Active transport – where the cell must provide metabolic energy
Passive Transport:
1)
Diffusion. This is simple diffusion – where nonpolar and lipid-soluble substances pass through the
membrane from an area of higher concentration to an area of lower concentration. This process is
unassisted. The diffusion directly passes through the lipid bilayer. Diffusion also occurs through the
protein channel.
In diffusion,molecules are disperse evenly. Particles (solutes) tend to distribute themselves evenly
within a solution.
Movement is from high concentration to low concentration, or down
a concentration gradient
Diffusion – occurs when the concentration of a solvent is
different on the opposite sides of a membrane. Diffusion of water
moves down the concentrated gradient of water, from a higher concentration of water to a lower
concentration of water. This allows the passage of some molecules but prevents the passage of other
molecules.
The greater the concentration the faster the rate of diffusion.

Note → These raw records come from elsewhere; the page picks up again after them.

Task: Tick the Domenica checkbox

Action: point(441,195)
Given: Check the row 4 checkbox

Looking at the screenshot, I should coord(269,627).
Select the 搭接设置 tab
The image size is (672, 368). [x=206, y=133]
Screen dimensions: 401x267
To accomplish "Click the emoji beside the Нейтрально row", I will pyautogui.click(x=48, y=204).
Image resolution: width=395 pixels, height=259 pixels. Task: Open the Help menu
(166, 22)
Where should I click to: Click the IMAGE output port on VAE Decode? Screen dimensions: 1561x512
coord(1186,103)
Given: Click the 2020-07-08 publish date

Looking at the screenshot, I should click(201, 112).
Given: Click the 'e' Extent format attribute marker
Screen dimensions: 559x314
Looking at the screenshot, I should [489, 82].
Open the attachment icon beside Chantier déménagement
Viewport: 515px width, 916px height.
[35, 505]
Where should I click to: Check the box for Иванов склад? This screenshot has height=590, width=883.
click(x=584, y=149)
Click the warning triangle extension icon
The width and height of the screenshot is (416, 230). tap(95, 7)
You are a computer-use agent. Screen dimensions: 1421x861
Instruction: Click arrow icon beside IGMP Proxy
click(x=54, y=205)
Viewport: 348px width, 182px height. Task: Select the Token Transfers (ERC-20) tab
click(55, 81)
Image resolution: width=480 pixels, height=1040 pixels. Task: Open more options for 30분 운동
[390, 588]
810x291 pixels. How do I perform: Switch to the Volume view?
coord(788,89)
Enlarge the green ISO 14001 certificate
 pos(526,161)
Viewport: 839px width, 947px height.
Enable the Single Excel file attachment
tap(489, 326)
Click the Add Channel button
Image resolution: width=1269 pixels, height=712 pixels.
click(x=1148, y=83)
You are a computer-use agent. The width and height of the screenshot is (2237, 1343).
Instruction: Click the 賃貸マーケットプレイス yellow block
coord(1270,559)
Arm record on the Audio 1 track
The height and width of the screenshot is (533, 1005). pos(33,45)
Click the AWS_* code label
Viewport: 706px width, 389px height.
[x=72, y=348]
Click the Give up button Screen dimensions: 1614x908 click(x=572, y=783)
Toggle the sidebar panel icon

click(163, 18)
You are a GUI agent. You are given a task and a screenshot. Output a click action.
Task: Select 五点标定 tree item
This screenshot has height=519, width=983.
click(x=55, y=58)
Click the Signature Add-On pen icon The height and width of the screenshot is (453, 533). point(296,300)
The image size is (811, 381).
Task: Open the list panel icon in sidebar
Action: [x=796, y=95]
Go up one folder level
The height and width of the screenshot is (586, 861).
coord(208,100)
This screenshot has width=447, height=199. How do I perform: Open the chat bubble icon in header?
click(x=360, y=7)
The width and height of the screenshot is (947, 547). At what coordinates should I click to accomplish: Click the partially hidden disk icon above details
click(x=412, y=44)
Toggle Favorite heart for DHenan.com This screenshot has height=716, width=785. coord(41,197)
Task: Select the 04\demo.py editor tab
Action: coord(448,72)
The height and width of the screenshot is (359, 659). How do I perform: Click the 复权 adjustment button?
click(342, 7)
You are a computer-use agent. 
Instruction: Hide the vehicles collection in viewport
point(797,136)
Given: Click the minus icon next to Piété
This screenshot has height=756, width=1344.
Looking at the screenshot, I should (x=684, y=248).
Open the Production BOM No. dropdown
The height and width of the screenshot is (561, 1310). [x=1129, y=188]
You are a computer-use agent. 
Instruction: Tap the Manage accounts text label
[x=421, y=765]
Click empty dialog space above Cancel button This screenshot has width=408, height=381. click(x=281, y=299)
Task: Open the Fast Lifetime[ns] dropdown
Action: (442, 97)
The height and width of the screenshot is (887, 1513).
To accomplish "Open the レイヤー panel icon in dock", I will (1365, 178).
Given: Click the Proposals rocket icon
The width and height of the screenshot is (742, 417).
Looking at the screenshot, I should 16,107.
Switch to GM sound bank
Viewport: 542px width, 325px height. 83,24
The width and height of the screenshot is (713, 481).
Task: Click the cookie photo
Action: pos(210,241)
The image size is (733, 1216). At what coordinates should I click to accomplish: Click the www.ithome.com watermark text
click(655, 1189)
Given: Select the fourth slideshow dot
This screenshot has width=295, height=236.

Diffusion will continue until the
concentration gradient is eliminated
2) Osmosis – is the movement of water across selective permeable membrane from areas of higher
water concentration to areas of lower water concentration. The selective membrane may have
pores large enough for water molecules to pass through and not other molecules
Dissolved substances reduce the concentration of water molecules in a solution. Water moves
down from a high concentration gradient to a low concentration gradient of molecules
3)
Filtration – this passive transport process involves forcing water and solutes through a membrane
by fluid pressure or hydrostatic pressure. A pressure gradient must exist. A solute-containing fluid
is pushed from a high pressure area to a lower pressure area
Active Transport:
This transport process allows substances that are unable to pass by diffusion; usually because the
solutes may be too large. They may not be able to dissolve in the fat core of the membrane. There are
2 common forms of active transport:
1. Solute pumping – chemical exchanges
2. Bulk transport - exocytosis
Active Transport - uses ATP energy to move solutes across a membrane. It also requires the assistance
of carrier proteins.
1) Channel proteins
 Channel proteins: form pores in the lipid bi-layer allowing certain ions to cross the membrane.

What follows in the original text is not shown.